3. Distributed Version Control

In this model of version control, clients do not check out individual files, but mirror the entire repository. Each developer works directly on their own local repository, and the changes are shared among the repositories in a separate step.

GIT

GIT is a distributed version control system where the emphasis is laid on speed. In this, the working directory is a full-fledged repository with complete history and full revision tracking capabilities, not dependent on network access or a central server. It comes with a simple design and offers strong support for non-linear development. It is fully distributed and can handle large projects like the Linux Kernel efficiently.

GIT differs from the other types of version control systems in the way it thinks about its data. It thinks of its data more like a set of snapshots of mini file system rather than a list of file-based changes.

The Three States

GIT has three states in which a file can reside : Committed, Modified and Staged.
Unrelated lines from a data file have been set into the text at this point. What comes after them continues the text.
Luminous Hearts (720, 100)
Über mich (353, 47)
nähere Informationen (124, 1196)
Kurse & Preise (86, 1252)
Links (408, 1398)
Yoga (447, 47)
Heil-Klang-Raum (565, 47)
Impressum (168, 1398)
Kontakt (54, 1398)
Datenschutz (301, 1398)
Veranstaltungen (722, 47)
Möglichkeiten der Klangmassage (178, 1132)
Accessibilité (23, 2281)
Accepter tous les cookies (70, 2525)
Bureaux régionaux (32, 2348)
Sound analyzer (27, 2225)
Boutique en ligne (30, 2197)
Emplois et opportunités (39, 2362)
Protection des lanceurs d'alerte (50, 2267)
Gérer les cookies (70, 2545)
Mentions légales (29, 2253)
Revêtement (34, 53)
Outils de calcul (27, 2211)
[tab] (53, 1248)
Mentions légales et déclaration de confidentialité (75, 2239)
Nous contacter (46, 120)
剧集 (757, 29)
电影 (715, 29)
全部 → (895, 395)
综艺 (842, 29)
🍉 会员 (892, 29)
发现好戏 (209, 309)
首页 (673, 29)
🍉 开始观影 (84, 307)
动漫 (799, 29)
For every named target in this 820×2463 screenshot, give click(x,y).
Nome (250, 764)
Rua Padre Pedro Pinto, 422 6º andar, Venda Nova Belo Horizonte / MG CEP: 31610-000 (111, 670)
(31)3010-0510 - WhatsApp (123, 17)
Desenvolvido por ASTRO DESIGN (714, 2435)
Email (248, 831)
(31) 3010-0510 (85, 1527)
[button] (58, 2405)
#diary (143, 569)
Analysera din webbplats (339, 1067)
a. Committed: Data is stored safely in the database.
b. Modified: The file has been changed but not yet merged to the database.
c. Staged: A modified file has been marked in its current version to go into the next commit snapshot.
Workflow of GIT
a. Developer modifies files in the working directory.
b. The files are staged, snapshots of which are added to the staging area.
c. The changes are committed, which takes the files from the staging area and the snaphots are stored permanently in the GIT directory.
Features of GIT
a. All commits are atomic operations.
b. GIT provides partial support for file renames. It does not explicitly track file renames as it does not track individual files.
c. GIT provides support for merge file renames.
d. Versioning of symbolic links is enabled.
e. Versioning is done using SHA - 1 hash, which is a 40-character string composed of hex characters and calculated based on the contents of the file or directory structure.
f. GIT knows everything by hash and not by filename.
g. Everytime a commit is performed, GIT takes a snapshot of the files.
h. Files that have not been modified are not copied.
i. All operations like browse history and commit are local.